This News About Women’s ‘Biological Clocks’ Changes Everything

Trine Jensen-Burke

You know how the world at large is just ever so eager to remind us women that our reproductive organs have a shelf-life and to keep a close watch on that aul’ biological clock?

Well, here is some good news for those who have put off parenthood for whatever reason, be it looking for Mr. Right or pursuing a dream career: It looks like the concept of ‘biological clocks’ might be about to go out of the window.

That’s right. Because according to a new study by the University of Edinburgh, women might actually be able to produce new eggs with the help of an unexpected medicine.

The discovery happened almost by accident when lead researcher, Professor Evelyn Telfer, was trying to discover the impact of a chemotherapy drug called ABVD on fertility when she realised that women who had take the drug were producing a much more significant number of eggs than healthy women of a similar age.

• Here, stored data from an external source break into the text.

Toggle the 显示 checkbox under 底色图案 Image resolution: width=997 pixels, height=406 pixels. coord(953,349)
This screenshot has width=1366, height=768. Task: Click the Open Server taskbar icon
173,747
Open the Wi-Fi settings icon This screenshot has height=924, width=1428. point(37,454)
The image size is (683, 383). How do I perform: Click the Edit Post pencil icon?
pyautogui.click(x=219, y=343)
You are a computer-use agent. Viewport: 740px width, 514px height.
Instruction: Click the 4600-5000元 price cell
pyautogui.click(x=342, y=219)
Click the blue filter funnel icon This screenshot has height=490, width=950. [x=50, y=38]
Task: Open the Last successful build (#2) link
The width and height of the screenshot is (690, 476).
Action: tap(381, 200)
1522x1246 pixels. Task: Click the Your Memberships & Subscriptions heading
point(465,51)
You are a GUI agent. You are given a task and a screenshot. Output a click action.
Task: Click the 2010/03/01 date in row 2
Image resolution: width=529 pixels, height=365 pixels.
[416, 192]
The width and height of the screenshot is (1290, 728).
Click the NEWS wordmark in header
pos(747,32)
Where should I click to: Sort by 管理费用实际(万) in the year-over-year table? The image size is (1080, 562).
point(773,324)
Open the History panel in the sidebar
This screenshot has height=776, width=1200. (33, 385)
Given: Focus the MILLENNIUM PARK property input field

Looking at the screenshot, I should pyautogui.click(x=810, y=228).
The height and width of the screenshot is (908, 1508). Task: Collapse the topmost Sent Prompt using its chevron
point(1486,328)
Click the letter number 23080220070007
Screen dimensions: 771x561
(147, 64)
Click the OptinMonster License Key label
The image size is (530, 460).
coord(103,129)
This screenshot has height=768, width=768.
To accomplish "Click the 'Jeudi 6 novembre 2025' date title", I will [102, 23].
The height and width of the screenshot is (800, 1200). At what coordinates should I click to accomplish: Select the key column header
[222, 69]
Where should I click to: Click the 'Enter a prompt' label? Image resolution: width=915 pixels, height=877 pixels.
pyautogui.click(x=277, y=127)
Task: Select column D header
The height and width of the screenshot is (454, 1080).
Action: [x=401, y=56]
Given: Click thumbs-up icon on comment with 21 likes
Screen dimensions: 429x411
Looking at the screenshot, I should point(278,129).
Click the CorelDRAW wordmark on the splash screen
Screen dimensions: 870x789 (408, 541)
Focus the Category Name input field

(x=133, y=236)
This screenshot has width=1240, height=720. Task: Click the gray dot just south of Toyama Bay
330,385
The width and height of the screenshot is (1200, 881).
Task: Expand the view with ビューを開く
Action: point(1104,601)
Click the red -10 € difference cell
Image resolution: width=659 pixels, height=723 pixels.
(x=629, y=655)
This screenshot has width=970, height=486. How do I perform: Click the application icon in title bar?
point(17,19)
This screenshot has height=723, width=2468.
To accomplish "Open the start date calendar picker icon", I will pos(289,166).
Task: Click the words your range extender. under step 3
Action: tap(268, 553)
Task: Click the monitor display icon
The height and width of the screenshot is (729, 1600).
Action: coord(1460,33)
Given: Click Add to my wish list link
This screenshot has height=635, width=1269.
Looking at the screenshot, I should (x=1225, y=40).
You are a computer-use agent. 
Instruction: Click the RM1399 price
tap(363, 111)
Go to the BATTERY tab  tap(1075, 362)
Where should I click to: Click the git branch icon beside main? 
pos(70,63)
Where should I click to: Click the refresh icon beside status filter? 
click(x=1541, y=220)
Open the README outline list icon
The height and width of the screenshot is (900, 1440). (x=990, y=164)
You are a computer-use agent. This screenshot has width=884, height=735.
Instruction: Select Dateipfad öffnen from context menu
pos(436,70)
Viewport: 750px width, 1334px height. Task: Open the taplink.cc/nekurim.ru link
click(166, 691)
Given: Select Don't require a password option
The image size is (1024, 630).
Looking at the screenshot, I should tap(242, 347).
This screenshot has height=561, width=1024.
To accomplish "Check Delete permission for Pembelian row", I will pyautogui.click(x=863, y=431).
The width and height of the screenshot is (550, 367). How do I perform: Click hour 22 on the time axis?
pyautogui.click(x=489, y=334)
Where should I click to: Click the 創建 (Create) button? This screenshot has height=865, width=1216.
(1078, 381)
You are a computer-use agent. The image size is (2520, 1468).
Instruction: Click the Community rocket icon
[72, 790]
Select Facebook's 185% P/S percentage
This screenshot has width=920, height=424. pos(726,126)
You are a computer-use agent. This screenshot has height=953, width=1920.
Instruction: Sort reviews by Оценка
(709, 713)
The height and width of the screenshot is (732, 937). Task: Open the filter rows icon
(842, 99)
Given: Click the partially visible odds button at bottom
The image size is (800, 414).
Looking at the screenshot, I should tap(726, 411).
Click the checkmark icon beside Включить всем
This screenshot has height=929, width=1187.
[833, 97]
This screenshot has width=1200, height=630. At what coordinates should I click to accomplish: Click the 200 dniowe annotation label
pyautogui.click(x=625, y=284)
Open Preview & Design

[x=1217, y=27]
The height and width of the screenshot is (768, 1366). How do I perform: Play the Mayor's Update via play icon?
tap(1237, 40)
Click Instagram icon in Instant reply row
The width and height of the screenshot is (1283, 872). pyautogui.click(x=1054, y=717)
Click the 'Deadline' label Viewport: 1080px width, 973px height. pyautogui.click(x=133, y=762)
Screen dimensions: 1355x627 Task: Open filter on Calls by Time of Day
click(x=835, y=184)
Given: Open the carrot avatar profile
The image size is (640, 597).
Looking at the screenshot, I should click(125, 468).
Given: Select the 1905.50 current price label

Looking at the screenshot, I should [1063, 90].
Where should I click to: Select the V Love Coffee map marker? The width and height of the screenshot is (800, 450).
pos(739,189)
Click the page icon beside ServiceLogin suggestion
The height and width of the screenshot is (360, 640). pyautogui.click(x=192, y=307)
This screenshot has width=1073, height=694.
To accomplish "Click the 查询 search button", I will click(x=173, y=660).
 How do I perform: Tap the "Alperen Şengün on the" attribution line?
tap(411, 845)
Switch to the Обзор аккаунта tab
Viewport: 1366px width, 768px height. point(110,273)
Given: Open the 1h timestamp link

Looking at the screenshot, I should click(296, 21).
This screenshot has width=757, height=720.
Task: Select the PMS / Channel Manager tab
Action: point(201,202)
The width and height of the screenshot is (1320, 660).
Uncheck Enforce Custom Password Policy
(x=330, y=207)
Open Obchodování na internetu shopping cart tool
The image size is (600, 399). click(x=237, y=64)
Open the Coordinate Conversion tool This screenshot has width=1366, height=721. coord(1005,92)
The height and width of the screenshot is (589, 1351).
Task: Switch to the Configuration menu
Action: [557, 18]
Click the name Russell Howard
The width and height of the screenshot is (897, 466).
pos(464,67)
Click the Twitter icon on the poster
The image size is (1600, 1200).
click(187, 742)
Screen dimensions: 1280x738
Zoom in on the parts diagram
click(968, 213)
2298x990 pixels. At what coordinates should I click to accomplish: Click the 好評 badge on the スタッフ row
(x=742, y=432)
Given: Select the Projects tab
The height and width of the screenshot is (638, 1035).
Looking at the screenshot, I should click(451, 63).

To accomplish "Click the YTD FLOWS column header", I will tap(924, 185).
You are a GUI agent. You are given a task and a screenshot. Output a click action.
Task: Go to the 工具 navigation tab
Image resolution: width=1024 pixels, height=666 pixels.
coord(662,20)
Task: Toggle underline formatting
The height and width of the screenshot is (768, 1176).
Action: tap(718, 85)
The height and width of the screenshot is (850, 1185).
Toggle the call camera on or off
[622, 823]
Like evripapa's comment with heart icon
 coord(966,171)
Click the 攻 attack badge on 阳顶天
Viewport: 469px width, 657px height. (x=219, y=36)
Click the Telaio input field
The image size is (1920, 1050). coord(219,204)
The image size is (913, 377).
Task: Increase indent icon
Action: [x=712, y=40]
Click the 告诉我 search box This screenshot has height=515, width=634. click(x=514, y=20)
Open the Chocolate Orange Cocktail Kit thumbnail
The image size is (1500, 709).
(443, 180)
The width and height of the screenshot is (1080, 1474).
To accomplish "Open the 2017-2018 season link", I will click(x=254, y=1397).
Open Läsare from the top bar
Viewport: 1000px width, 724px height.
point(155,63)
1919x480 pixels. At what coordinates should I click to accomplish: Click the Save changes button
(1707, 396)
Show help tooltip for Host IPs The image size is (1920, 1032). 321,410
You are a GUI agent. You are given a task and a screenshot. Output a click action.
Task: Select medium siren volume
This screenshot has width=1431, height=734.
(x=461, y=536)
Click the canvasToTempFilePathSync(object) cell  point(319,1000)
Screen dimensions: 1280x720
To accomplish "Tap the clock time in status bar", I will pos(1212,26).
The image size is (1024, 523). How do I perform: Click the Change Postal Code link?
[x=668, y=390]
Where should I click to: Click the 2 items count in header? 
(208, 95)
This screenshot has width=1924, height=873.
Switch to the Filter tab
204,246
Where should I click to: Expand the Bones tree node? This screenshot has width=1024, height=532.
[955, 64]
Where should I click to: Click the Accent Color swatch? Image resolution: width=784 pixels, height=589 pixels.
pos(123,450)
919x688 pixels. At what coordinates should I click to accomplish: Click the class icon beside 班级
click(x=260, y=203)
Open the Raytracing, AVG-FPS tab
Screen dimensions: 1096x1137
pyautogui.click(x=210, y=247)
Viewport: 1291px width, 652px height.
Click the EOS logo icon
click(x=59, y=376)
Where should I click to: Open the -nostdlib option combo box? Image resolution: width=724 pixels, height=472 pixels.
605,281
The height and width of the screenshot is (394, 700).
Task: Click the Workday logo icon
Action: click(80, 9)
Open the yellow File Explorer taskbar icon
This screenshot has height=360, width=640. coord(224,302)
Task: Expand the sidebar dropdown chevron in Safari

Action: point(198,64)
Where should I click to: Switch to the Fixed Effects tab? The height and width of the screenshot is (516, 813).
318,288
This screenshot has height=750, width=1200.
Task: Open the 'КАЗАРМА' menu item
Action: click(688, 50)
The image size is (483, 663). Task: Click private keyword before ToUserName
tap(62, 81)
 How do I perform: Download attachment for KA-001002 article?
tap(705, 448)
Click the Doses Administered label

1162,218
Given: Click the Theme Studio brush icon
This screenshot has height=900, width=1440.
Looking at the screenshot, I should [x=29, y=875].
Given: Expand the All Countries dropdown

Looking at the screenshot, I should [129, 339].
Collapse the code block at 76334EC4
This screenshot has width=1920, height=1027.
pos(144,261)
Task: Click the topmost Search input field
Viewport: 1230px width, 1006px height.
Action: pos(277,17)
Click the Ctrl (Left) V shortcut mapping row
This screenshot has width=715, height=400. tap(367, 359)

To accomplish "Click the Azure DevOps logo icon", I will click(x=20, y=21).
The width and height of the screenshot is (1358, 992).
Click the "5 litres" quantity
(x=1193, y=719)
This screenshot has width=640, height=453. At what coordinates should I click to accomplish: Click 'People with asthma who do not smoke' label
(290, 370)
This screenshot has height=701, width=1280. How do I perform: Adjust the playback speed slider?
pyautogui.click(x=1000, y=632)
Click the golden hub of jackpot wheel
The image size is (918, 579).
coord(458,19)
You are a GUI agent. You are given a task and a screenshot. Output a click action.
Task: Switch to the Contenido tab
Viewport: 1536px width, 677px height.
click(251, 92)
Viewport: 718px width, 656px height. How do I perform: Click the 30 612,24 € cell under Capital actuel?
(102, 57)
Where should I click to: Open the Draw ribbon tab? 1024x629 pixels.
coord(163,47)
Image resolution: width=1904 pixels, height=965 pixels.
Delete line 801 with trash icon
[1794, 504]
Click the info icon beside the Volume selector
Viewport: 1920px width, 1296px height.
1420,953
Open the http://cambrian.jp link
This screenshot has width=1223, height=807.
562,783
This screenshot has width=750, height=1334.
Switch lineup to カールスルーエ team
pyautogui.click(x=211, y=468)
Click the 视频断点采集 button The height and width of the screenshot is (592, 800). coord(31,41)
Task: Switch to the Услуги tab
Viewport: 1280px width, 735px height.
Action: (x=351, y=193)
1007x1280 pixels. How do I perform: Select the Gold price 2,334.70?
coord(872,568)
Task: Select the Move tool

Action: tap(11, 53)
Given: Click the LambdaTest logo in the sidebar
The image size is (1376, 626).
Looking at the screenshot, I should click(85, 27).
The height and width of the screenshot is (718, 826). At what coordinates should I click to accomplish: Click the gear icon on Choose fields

Her conclusion? This drug made women produce new eggs.

This is fairly groundbreaking as up until now, we have believed that women are born with all the eggs they will ever have, and as we age, our egg reserve decline and decline up until the age when we are all out of eggs, and officially reach menopause.

‘This was something remarkable and completely unexpected for us, the tissue appeared to have formed new eggs,’ Professor Telfer explains. ‘The dogma is that the human ovary has a fixed population of eggs and that no new eggs form throughout life.’ But not anymore…

And while the medical world is still a while off offering women ABVD for infertility, it does, according to the researcher, mean that further research is pending, and that maybe, in the future, we might have a new fertility treatment available for those struggling to conceive.